Created 12-12-2017 01:11 AM
Yeah I suspect this is where cluster is reaching capacity. Killed task attempts are probably composed of two types: rejected task attempts because LLAP daemon is full and won't accept new work; and killed opportunistic non-finishable tasks (preemption). The latter happen because Hive starts some tasks (esp. reducers) before all inputs for them are ready, to be able to download the inputs from some upstream tasks while waiting for other upstream tasks to finish. When parallel queries want to run a task that can run and finish immediately, they would pre-empt non-finishable tasks (otherwise a task that is potentially doing nothing and waiting for something else to finish could take resouces from the tasks that are ready). This is normal with high volume concurrent queries that amount of preemption increases. The only way to check if there are any other (potentially problematic) kills now is to check the logs...
If cache is not as important for these queries you can try to reducehive.llap.task.scheduler.locality.delay, which may cause faster scheduling for tasks (-1 means infinite, the minimum otherwise is 0)..
However, once the cluster is at capacity, it's not realistic to expect sub-linear scaling... individual query runtime improvements would also improve aggregate runtime in this case.

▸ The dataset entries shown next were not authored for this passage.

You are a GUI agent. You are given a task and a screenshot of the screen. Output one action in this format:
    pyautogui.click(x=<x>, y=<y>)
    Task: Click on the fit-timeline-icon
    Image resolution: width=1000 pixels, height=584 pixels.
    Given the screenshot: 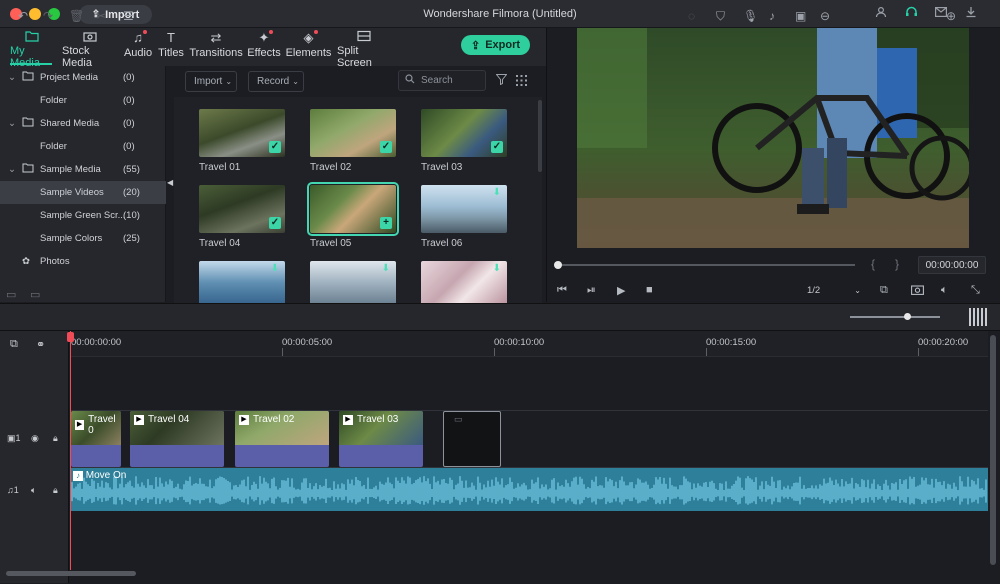 What is the action you would take?
    pyautogui.click(x=979, y=317)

Created 12-08-2017 07:56 PM
If 6 queries take 4 seconds, scaling linearly would mean 50 queries should take ~33 seconds if the cluster was at capacity. I'm assuming there's also some slack, however unless queries are literally 2-3 tasks, that probably means at some point the cluster reaches capacity and the tasks from different queries start queueing up (even if they do run faster due to cache, JIT, etc.). Are 54 executors per machine, or total?By 50% capacity do you mean 4 LLAP with 50% of a node, or 2 LLAPs with full node? In absence of other information 13sec (which is much better than linear scaling) actually looks pretty good. One would need to look at query details and especially cluster utilization with different number of queries to determine if one needs parallel query improvement, or (which is more likely) single-query improvement because the tasks are simply waiting for other tasks with cluster at capacity.
Also, 4 queries by default is just a reasonable default for most people starting out; parallel query capacity actually requires some resources (to have AMs present; otherwise AM startup will affect perf a lot), so we chose a value on the low end.
As for memory usage per query, the counters at the end and in Tez UI output cache/IO memory used, however Java memory use by execution is not tracked well right now.
Created 12-11-2017 11:35 PM
Thanks for answering my original questions, but I have to revise my questions because of a coding issue. The new result is actually better. I list the original questions below for reference.
Created 12-12-2017 01:11 AM
Yeah I suspect this is where cluster is reaching capacity. Killed task attempts are probably composed of two types: rejected task attempts because LLAP daemon is full and won't accept new work; and killed opportunistic non-finishable tasks (preemption). The latter happen because Hive starts some tasks (esp. reducers) before all inputs for them are ready, to be able to download the inputs from some upstream tasks while waiting for other upstream tasks to finish. When parallel queries want to run a task that can run and finish immediately, they would pre-empt non-finishable tasks (otherwise a task that is potentially doing nothing and waiting for something else to finish could take resouces from the tasks that are ready). This is normal with high volume concurrent queries that amount of preemption increases. The only way to check if there are any other (potentially problematic) kills now is to check the logs...
If cache is not as important for these queries you can try to reducehive.llap.task.scheduler.locality.delay, which may cause faster scheduling for tasks (-1 means infinite, the minimum otherwise is 0)..
However, once the cluster is at capacity, it's not realistic to expect sub-linear scaling... individual query runtime improvements would also improve aggregate runtime in this case.